The venue was the Harriet Island Pavilion in St. Paul, where on June 17 the British consul general for the Midwest, Alan Gogbashian, hosted "Road to COP26: Minnesota Climate Action," an event "to celebrate Minnesota's collective commitment and climate achievements" in advance of the U.N. Climate Change Conference of the Parties that will be held in Glasgow this November.
Despite divisions that have convulsed the country since Brexit began, the United Kingdom seems united on leading mitigation efforts. Britain's was the first major economy to legislatively commit to net-zero carbon emissions by 2050 and has pledged to reduce emissions by at least 68% by 2035 (from 1990 levels).
And the U.K. is leaning in not just on global warming but on globalism itself: This month it hosted a successful summit of G-7 leaders in Cornwall, where Prime Minister Boris Johnson and President Joe Biden issued a New Atlantic Charter, pledging to work toward a "more peaceful and prosperous future."
That ideal will depend on combatting climate change. It's a challenge, Gogbashian said in an interview, in which "it's really important that we not just have national federal governments engaging with climate action, but we need cities, we need state governments, we need civil society, we absolutely have to have business there."

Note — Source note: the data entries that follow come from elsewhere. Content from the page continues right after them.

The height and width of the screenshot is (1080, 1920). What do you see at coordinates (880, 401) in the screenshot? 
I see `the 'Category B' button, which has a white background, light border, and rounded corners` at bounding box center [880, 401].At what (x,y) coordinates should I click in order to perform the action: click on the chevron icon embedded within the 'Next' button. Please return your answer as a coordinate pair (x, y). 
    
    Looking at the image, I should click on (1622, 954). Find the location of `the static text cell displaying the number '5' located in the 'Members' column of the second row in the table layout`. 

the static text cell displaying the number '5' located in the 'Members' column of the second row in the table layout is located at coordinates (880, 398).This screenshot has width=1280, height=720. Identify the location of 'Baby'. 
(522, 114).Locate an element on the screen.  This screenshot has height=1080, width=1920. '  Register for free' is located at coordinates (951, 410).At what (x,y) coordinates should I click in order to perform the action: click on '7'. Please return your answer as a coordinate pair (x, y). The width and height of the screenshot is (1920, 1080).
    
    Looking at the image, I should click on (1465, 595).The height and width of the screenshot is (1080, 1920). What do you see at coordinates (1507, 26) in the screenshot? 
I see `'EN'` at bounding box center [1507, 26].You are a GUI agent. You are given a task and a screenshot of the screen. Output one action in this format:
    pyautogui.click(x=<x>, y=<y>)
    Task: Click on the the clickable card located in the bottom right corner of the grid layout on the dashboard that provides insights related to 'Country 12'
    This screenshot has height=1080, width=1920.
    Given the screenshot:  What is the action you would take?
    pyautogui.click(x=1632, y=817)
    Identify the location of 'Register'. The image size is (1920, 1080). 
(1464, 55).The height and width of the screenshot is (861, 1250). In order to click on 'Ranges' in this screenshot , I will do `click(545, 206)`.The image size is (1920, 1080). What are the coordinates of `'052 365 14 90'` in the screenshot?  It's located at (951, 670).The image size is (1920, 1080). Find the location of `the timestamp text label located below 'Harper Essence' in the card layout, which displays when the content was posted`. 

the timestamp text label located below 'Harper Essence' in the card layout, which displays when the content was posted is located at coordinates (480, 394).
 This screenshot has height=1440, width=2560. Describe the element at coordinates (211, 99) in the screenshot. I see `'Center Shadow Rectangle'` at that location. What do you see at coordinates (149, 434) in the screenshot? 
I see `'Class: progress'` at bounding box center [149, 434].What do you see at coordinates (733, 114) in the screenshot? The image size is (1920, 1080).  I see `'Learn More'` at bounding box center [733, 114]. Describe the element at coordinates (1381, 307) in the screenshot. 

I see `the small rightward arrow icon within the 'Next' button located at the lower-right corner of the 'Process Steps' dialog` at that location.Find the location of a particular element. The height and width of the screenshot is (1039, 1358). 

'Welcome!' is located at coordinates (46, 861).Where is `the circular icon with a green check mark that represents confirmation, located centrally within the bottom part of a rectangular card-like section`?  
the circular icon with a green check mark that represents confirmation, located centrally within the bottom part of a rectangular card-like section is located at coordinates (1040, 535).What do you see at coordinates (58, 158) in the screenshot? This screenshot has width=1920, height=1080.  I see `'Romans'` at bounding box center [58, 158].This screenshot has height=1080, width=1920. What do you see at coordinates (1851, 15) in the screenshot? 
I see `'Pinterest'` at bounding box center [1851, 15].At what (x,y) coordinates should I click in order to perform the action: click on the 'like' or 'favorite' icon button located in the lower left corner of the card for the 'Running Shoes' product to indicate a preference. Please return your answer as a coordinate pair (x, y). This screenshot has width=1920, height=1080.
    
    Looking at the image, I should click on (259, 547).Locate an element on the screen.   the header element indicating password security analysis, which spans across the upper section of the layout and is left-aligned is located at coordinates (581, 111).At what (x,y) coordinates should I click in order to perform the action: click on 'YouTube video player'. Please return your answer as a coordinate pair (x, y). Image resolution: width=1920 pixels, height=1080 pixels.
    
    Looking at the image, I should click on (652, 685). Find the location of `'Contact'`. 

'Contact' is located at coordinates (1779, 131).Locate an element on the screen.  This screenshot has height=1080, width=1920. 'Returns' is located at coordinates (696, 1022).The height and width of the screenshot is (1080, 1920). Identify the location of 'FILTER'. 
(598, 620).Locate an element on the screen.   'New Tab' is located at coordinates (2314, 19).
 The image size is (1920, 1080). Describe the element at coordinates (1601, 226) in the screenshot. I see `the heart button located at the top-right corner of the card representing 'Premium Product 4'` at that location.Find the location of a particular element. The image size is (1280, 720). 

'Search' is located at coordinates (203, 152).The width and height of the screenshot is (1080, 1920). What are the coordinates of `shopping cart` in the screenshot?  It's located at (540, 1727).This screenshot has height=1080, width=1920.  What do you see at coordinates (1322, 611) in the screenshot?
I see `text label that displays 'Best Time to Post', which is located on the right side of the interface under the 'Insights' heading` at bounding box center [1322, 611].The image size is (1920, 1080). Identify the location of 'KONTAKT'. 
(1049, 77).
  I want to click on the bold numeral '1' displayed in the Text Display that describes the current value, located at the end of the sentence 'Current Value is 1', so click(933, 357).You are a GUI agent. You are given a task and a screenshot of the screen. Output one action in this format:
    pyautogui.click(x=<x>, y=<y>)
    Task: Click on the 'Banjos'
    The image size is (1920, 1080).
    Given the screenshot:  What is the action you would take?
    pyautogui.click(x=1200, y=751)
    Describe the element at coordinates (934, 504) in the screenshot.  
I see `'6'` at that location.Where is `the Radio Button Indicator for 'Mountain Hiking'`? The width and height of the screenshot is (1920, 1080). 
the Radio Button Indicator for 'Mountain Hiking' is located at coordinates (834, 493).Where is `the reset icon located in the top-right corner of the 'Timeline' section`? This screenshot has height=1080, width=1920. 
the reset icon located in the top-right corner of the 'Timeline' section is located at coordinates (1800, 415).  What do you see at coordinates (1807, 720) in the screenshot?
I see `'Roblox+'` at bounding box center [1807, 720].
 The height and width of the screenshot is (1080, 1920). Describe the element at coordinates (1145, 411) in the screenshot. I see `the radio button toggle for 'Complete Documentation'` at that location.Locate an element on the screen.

All of those crucial cohorts were at Harriet Island, including a bevy of business executives representing Minnesota multinationals like 3M, Cargill and Land O'Lakes and more midsize firms like Zeus Electric Chassis, which were among other entities energized by the environmental and economic benefits of lowering carbon emissions.
The business buy-in belies a belief some have about climate-change politics: that the business sector is in denial or defiance of its role in the problem — and the solution.
But the more nuanced reality is that just as the Pentagon is at the vanguard of recognizing and reckoning with the security implications of climate change, Wall Street and Main Street increasingly acknowledge and are acting upon the threat that unchecked climate change poses.